Keep Your Stick on the Ice
No, this post is not about the Red Green Show. It’s about the Bertuzzi incident during a recent Canucks and Avalanche hockey match hosted by the Canucks.
I, myself, am not a big hockey fan. Basketball is the game I’ll watch and at that, I prefer highschool and college ball. But, in the couple dozen games I’ve watched on the teevee in my life, I’ve always wondered why certain skaters want to beat the shit out of each other from time to time.
Billy Beck casts his gaze on this recent Bertuzzi viciousness and has a few words to share here, here, and here. Billy’s posts were in response to this post from Colby Cosh.
“I’ve always wondered why certain skaters want to beat the shit out of each other from time to time.”
Because the game is full of pounding. And for good reason. Believe it or not, hockey isn’t as strenuous as it looks. Personally, I could skate all day, and have when afforded the opportunity to (the frozen pond scenario, something I don’t get here in the Seattle area - but having lived in North Dakota, Minnesota, Michigan, and Indiana - I’ve been there and loved it). So, for leverage’s sake, you’ve got to wear down your opponent in other ways. Meaning, hit the other guy.
Well, in an atmosphere where this kind of thing is provoked and encouraged, some guys might think they’ve excessively been made a target or one hit seemed mighty close to - home, or something - and retaliate in kind. Tempers flare.
Compounding this is the relative safety of the thing. Contrary to popular opinion, unless you get walloped on the head or something analogous to Dale Hunter cheapshotting Pierre Turgeon in ‘93, it’s hard to get hurt in hockey, even in a fight. The amount of padding we wear out there is intense. I’m a slight guy, underweight for my height and I WAS AN ENFORCER on most of my teams. What the team will do is keep their other players healthy and protected by sending one goon to keep the other in check. I spent most of my games for many years in the box - opposite the other team’s goon. It keeps the riff-raff off of the ice and, in all actuality, keeps the game cleaner than it otherwise might be.
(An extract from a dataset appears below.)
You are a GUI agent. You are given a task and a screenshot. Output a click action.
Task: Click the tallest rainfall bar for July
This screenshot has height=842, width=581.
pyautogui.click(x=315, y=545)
Grudges develop this way. One guy I hated so bad - IN MIDDLE SCHOOL - Pepper Lee, I still so despise that guy, I’ve named perhaps my most colorful bad guy after him in one of my scripts. These grudges, let me tell you, last a lifetime. These grudges keep things interesting, hardly ever does anyone get hurt, what little risk remains everyone is aware and made their own choice in the matter, it’s good for the sport, it’s good for the fans.
What happened in the Bertuzzi case is a once in a psychedelic moon type event.